Rajeshwara Rao was President of the Freedom Fighters Steering Committee appointed by the Ministry of Home Affairs, Government of India, from 1996 to 1998 and was instrumental in achieving pensions for freedom fighters of the Telangana Rebellion.

Despite being one of the founding stalwarts of the Communist Movement in Telangana, in 1999, he sent a shockwave in political circles by snapping decades old relations with CPI and joined Telugu Desam Party (TDP) led by Chandra Babu Naidu. Rajeshwara Rao lost the subsequent elections in 1999 but got elected as an TDP MLA in 2004. After serving the term he retired in 2009.

After leaving the CPI, Rajeshwara Rao continued to work through an NGO, the Self Employed Welfare Society (SEWS) with a number of projects supported by the German government, the European Union and Andhra Pradesh government. He was also working for the Freedom Fighters’ Organization, of which he was president until his demise. Rajeshwara Rao along with Devender Goud and others were instrumental in the TDP to convince Chandrababu Naidu to adopt separate Telangana resolution in TDP Mahanadu in May 2008. However, due to Naidu's reluctance Devender Goud quit the TDP. After Rajeshwara Rao's retirement from active politics at the age of 87, his son Ch Ramesh was elected in 2009 to the assembly as a candidate of TDP/TRS alliance.

=== Legislative work ===
Rajeshwara Rao's 30-year legislative career started in 1957 when he was elected as an MLA and became Chief Whip of the Communist Party, while Puchalapalli Sundarayya was the leader and Ravi Narayana Reddy and Arutla Kamala Devi were Deputy Leaders.

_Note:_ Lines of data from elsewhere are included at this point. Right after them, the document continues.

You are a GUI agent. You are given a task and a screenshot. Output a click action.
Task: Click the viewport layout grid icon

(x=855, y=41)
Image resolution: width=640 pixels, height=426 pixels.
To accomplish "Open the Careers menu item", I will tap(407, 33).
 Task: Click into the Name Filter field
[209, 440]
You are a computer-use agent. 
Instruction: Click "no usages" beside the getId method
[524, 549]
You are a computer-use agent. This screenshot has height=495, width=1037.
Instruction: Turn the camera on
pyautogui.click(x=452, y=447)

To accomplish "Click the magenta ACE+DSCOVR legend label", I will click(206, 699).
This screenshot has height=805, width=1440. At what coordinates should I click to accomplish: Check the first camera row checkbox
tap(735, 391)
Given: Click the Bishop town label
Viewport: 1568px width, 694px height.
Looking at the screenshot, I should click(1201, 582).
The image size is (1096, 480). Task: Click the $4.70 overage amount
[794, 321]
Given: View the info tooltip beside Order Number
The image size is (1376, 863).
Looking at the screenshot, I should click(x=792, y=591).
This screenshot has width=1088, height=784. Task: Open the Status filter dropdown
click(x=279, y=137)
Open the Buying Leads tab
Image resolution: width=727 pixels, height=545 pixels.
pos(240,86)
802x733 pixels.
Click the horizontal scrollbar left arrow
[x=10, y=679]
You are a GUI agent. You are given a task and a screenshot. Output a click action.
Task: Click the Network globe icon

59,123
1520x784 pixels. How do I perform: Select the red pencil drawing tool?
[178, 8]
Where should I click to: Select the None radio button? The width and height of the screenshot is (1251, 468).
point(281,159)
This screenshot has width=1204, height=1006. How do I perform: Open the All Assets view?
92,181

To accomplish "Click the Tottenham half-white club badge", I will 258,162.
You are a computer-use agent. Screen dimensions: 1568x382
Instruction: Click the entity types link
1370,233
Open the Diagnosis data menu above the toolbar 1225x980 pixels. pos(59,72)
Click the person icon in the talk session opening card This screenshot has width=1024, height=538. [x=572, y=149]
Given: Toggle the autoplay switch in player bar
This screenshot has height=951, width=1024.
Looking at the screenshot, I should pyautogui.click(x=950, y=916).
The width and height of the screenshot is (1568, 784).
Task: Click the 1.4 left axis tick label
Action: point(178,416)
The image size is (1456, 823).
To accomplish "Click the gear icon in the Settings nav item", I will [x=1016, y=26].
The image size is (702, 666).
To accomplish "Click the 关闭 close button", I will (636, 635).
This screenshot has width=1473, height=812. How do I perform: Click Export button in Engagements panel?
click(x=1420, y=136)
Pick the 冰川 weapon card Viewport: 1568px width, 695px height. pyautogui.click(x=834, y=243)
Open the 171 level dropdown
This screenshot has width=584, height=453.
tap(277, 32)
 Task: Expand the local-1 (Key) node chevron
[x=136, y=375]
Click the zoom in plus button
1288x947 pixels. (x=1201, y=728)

Due to Rajeshwara Rao, his main concern was to serve the poor population of Telangana throughout his career. Besides supporting extensive land reforms he implemented a rural development program in Sircilla to electrify 175 villages by establishing a Cooperative Electric Supply Society (CESS) in the course of 5 years. He initiated the Mula Vagu (Nimmapalli) irrigation Project for the benefit of dry land farmers. He promoted education, upgraded schools and opened new colleges and a polytechnic and degree college in Siricilla. The policies also brought a 50% power subsidy to all powerloom weavers of Siricilla region. He contributed to the report of the backward class commission.

=== Criticism ===
Rajeshwara Rao moved a motion of privilege in the AP assembly against C. Rajagopalachari, the then CM of Madras, for his un-parliamentary remarks about communists. This notice was admitted by the speaker of the house and a notice was issued to the CM of Madras, upon which the CM regretted his remarks. Rajeshwara Rao has very openly expressed his serious concern about the quality and calibre of the people's representatives when compared to earlier decades. He argued that people with ability and capacity stay away from politics, while people with vested interests are very much interested to acquire political power. Moreover, he thinks that the membership of a party must be based on the actual contribution of the person to the service of the people. Besides the criticism Rajeshwara Rao faced when he objected to his own party's line, he also spurred controversy for leaving the CPI and for his remarks that the founder of the TDP, N.T. Rama Rao should be hanged for ignoring the development of Andhra Pradesh.

== Family ==

In May 1944, Rajeshwara Rao married Smt. Lalita Devi, they have four children, Aruna, Kalpana, Prabha and Ramesh.The Chennamaneni family represents a unique combination of different political ideologies. Rajeshwara Rao was a staunch communist, freedom fighter and a proven parliamentarian, while one of his brothers, the renowned economist Ch. Hanumantha Rao, is a nehruvian socialist and served as a member of the National Planning Commission under Rajiv Gandhi led Congress Government. Whereas another brother Ch. Venkateshwar Rao is a social worker. His youngest brother is Ch. Vidyasagar Rao, member of the BJP and presently the governor of Maharashtra. Rajeshwara Rao's son, Ramesh serves as a MLA from Vemulawada, and his nephew (sister's son), B. Vinod Kumar is a Member of Parliament; both of them belong to the Telangana Rashtra Samithi (TRS).